Those loans can be a profit center as they make it really easy to miss a payment, and then instantly jack up the rates to ~20% APR. Think short window to make a payment and no automatic payments available. It’s probably not worth it for effectively a sub 1% discount.
It's worth it until you miss a payment and run in the absurdly high interest rates. Which makes it not riskless, because your risk of missing a payment is non-zero, even if you think it is zero.
And regarding having cash: if you set aside the full amount in cash at time of purchase in order to reduce the risk of not being able to pay the rates, then you did win absolutely nothing. Opportunity cost of not having that cash available for profitable investments in case of paying in cash is what could possibly be the reason for the credit variant being cheaper in the end, but that of course depends on you investing the cash and divesting just when it is necessary to pay a rate.

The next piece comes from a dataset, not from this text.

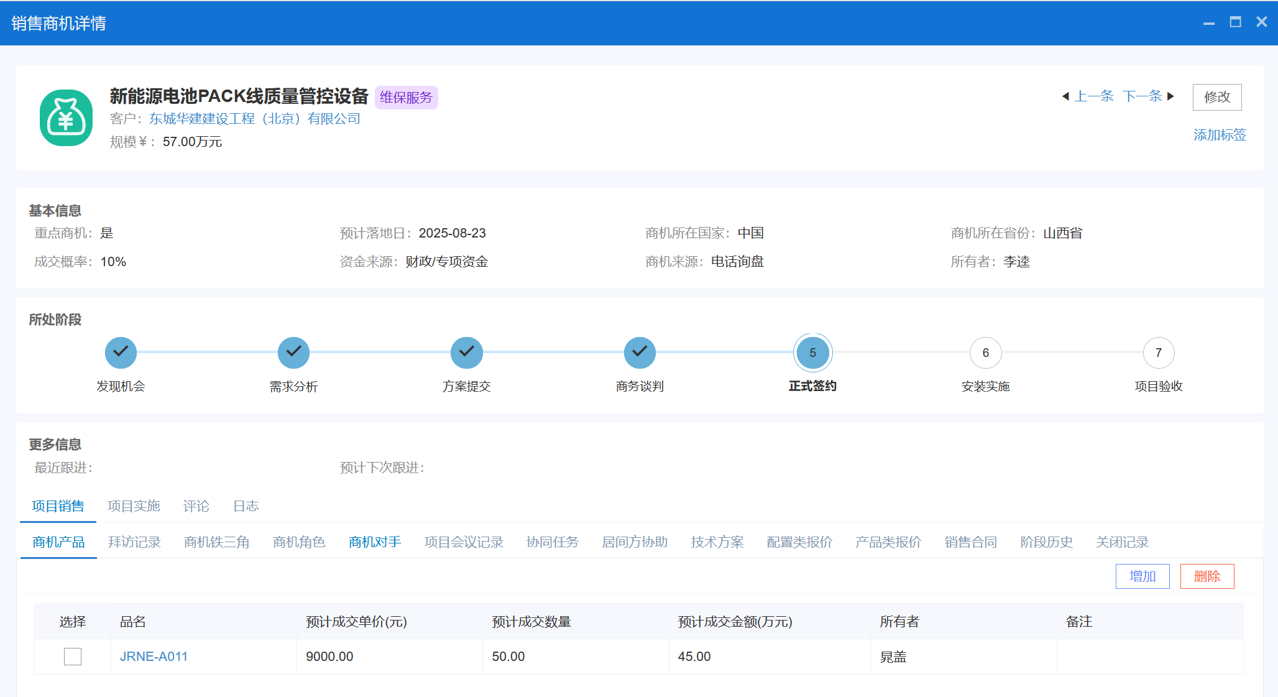The width and height of the screenshot is (1278, 697).
Task: Select stage circle 7 项目验收
Action: (x=1158, y=352)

It's not always worth it. If you have to spend 1 hour to set it up initially, sign the paperwork and then an extra 15mins per month paying it, it might already be very much not worth it.
The fact that these constructs exist and only make money when people make mistakes should tell you that enough people make mistakes to make it profitable. This makes it not riskless at all. It makes it predatory.
These constructs also helps people buy more expensive items than what they could afford without credit. I wouldn't jump to that conclusion just because it exists. Credit companies also take small fraction of the transaction. The store is willing to pay that fees because it increases their revenue.
If they can't afford it without credit, they can't afford it with. And vice-versa. There is no credit construction that will make this different, except if it has a negative interest rate. To me this is obvious because if they can afford the credit, they can afford to save.